Excavating the Past and Engaging the Present at James Madison’s Montpelier
Who gets to tell the story of our founders? Who decides which stories matter in American history? What role do museums and historic sites play in telling those stories? These questions run through current political and cultural commentary. At James Madison’s Montpelier, the staff and community wrestle with those questions daily. Working with the Montpelier Descendants Community, which represents the descendants of those enslaved by the Madisons, and with other thought leaders across the country, James Madison’s Montpelier has developed new strategies for telling a more inclusive history of where we’ve been as a nation, and what that tells us about where we might be going.
Elizabeth Chew, PhD, will share her insights and experiences leading Montpelier through this path. Join us for a lively and timely conversation about how our past shapes our present.
Elizabeth Chew, PhD is the Interim President and Chief Executive Officer of The Montpelier Foundation, which operates James Madison’s historic plantation in Virginia.

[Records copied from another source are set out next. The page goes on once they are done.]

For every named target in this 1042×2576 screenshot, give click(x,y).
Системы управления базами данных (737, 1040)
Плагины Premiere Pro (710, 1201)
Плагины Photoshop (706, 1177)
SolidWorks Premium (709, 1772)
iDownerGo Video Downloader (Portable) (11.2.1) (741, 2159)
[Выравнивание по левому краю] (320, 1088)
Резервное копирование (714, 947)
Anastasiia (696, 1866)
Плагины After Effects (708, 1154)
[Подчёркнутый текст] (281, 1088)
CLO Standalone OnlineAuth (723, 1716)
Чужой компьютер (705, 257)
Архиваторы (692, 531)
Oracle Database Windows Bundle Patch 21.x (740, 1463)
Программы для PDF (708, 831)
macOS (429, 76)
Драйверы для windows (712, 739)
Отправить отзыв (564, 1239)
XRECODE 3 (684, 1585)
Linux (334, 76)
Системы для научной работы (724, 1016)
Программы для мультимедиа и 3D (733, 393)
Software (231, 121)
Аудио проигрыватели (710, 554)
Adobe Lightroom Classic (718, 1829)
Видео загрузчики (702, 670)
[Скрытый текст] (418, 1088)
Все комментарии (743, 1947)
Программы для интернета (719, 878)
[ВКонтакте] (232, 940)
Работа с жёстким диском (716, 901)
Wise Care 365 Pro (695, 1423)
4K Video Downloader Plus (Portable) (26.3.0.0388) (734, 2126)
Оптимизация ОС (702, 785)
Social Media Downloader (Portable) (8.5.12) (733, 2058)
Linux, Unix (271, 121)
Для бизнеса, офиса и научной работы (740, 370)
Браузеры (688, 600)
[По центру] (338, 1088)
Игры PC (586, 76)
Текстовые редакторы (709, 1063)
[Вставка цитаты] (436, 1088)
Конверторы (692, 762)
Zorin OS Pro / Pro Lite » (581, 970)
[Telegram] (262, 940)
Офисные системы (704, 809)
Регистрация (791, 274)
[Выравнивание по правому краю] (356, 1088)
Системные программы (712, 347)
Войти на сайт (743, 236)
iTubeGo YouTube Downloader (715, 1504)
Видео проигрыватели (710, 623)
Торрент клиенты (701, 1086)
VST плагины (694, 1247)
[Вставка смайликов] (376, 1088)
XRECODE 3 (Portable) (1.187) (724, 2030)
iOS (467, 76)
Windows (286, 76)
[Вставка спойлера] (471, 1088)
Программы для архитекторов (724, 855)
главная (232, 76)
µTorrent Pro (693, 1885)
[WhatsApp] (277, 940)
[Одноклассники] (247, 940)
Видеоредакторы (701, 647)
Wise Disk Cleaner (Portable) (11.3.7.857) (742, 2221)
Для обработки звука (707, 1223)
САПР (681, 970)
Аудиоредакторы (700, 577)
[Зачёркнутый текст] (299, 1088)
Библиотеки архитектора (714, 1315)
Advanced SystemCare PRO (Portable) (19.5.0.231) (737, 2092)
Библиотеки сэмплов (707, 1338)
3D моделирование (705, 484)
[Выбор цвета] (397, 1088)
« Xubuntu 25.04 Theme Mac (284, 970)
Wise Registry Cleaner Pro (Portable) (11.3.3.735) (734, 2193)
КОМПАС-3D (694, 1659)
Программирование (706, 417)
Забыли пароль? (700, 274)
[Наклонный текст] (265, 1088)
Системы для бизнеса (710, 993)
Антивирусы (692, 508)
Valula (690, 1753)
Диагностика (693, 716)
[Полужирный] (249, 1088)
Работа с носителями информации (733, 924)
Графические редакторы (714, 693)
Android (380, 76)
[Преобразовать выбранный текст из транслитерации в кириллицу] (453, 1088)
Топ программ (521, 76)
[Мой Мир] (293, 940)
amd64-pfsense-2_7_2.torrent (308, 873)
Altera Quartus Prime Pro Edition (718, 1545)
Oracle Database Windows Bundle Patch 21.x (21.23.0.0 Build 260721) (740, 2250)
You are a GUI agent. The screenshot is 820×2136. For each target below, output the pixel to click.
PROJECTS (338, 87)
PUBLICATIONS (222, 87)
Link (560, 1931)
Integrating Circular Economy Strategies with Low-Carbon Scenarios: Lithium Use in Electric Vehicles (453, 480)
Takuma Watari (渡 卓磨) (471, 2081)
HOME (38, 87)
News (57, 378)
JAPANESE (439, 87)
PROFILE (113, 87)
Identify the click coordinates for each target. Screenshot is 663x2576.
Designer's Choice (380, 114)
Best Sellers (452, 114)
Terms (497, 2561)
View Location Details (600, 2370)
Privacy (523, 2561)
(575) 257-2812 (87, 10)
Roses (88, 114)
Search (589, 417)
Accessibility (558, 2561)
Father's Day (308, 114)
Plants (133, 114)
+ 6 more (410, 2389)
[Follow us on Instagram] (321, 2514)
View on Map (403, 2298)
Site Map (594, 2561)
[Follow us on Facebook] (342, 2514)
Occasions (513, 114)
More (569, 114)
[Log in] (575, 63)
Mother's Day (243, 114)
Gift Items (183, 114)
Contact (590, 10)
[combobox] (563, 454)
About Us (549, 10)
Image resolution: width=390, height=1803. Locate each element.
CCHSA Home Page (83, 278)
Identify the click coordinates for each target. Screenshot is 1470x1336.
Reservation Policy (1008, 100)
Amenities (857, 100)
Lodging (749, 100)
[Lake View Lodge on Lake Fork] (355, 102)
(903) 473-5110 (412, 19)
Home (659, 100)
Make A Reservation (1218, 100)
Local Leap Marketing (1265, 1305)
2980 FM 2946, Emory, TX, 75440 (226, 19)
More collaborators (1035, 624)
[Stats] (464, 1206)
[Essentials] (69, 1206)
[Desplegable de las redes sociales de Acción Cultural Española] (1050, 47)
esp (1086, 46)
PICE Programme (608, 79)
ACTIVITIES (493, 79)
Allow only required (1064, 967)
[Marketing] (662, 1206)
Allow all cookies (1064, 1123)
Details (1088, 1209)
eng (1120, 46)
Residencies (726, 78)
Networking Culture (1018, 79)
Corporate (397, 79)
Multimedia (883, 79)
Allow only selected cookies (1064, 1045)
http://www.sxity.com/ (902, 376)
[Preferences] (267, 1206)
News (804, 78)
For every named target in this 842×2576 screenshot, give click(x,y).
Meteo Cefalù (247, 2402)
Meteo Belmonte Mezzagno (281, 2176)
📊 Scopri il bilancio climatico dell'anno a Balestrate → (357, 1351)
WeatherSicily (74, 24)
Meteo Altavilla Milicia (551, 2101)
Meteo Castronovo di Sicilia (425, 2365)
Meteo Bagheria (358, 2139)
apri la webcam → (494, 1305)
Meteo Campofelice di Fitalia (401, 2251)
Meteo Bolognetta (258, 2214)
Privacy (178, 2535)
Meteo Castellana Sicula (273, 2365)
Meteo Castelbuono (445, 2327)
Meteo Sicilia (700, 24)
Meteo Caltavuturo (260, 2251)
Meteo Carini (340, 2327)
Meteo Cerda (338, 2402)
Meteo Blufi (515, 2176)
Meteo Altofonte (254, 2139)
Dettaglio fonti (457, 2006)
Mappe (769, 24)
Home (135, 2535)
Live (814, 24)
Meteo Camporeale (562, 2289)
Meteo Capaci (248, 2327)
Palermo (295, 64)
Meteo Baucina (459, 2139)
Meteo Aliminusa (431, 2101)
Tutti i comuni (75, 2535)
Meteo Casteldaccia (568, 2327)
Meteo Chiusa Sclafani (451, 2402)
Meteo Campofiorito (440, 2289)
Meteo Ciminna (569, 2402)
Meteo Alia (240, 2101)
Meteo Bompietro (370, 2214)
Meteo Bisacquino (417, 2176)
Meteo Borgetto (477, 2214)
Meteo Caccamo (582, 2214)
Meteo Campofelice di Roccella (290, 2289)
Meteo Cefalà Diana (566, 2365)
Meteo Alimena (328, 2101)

She was formerly Montpelier’s Executive Vice President and Chief Curator, in which role she oversaw the Curatorial, Education, Archaeology, Preservation, and Research departments and the Robert H. Smith Center for the Constitution. An art historian, she holds a BA from Yale, an MA from the University of London, and a PhD from the University of North Carolina at Chapel Hill. She has worked at museums and historic sites since 1985. At Montpelier she has overseen the completion of the furnishing of the Madison house, the excavation and reconstruction of six slave dwellings and work buildings, and the creation of the exhibition The Mere Distinction of Colour, winner of six national awards. She has taught art history at the University of North Carolina, University of Virginia, James Madison University, Wake Forest University, and Davidson College and published and lectured widely on ways that art and architectural patronage relate to gender, race, and family politics.